White House published the information about AI which requests mentions about 'the most important research gaps in AI that must be addressed to advance this field and benefit the public'.
What are these exactly?
One way of illustrating the deficiencies of many of our current approaches at once is to consider how well it is possible to represent (equivalently, learn) commonsense knowledge.
In this area, the Winograd Schema Challenge has been proposed by Levesque, in which each problem is given as input natural language text containing an ambiguous pronoun:
Babar wonders how he can get new clothing. Luckily, a very rich old man who has always been fond of little elephants understands right away that he is longing for a fine suit.
Here, the program is asked to decide if 'he' in "he is longing for a fine suit" refers to Babar or the old man. Several thousand such questions have been collated and proposed as a more quantifiable alternative to the Turing test.
Despite the fact that the input domain is natural language, success here is undeniably a pre-requisite for AGI and (as implied in my answer here) for being able to interact ethically with the human world.
According to IBM Research organization in the response to White House as part of preparing for the future of Artificial Intelligence, AI depends upon many long-term advances, not only from AI researchers, but from many interdisciplinary teams of experts from many disciplines, including the following challenges:
Machine learning and reasoning.
Currently AI systems use supervised learning using huge amount of dataset of labeled data for training.
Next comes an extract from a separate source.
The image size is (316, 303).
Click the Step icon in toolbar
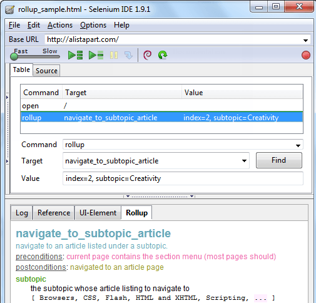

This is very different to how humans learn by creating concepts, relationship, common sense reasoning which gives ability to learn much without too much data. Therefore machine learning with common-sense reasoning capabilities should be researched further more.
Current AI-based systems have very limited ability for making decisions, therefore new techniques must be developed (e.g. modeling systemic risks, analyzing tradeoffs, detecting anomalies in context, analyzing data while preserving privacy).
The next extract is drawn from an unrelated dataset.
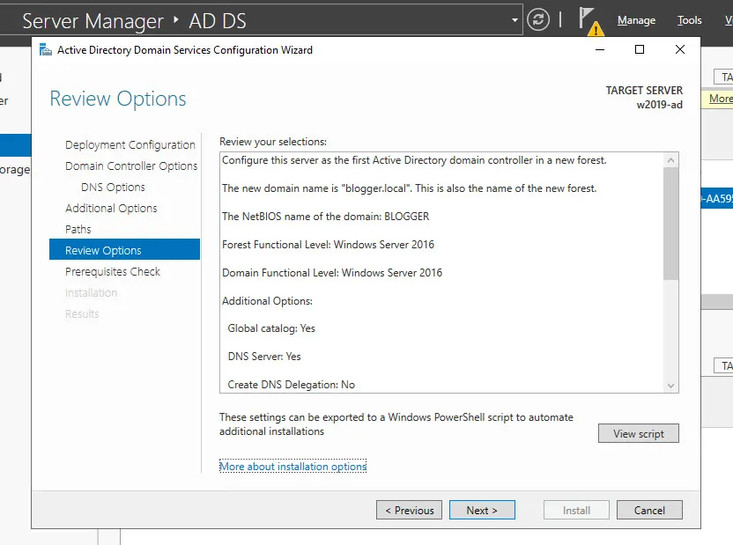
Task: Open the More about installation options link
Action: 292,467
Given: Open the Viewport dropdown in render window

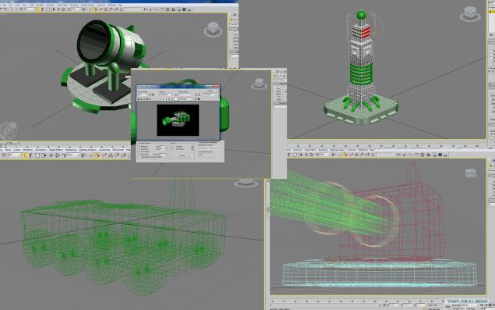Looking at the screenshot, I should (x=166, y=95).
Domain-specific AI systems.
The current AI-based system is lack of abilities to understand the variety of domains of human expertise (such as medicine, engineering, law and many more). The systems should be able to perform professional-level tasks such as designing problems, experiments, managing contradictions, negotiating, etc.
Data assurance and trust.
The current AI-based systems require huge amounts of data and their behaviour directly depends on the quality of this data which can be biased, incomplete or compromised. This can be expensive and time consuming especially where it is used for safety critical systems which potentially can be very dangerous.
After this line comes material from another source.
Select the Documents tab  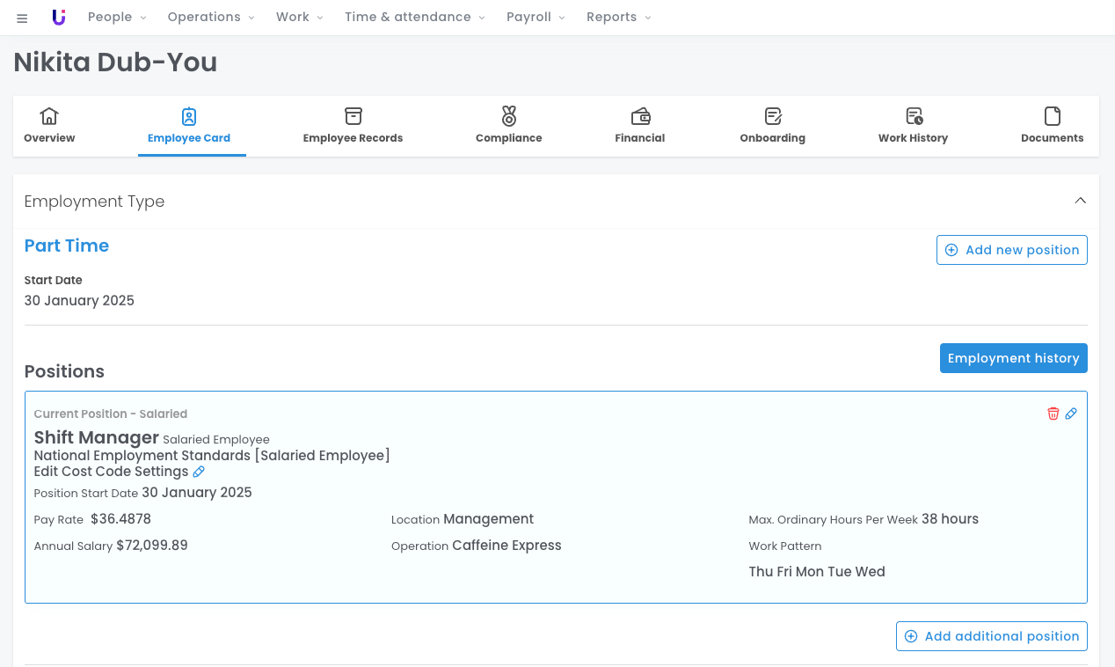coord(1052,126)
Radically efficient computing infrastructure.
The current AI-based systems require unprecedented workloads and computing power which require development of new computing architectures (such as neuromorphic).
Interpretability and explanations.
For people to follow AI suggestions, they need to trust systems, and this is only when they are capable of knowing users' intents, priorities, reasoning and they can learn from their mistakes. These capabilities are required in many business domains and professionals
Value alignment and ethics.
Humans can share the common knowledge of how the world function, the machine cannot. They can fail by having unintended and unexpected behaviour only because humans did not specify the right goals for them or them omitted essential training details. The systems should be able to correct specification of the goals and avoid unintended and undesired consequences in the behaviour.
The AI-based systems should be able to work closely to humans in their professional and personal life, therefore they should have significant social capabilities, because they can impact on our emotions and our decision making capabilities. Also sophisticated natural language capabilities will need to be developed to allow a natural interaction and dialog between humans and machines.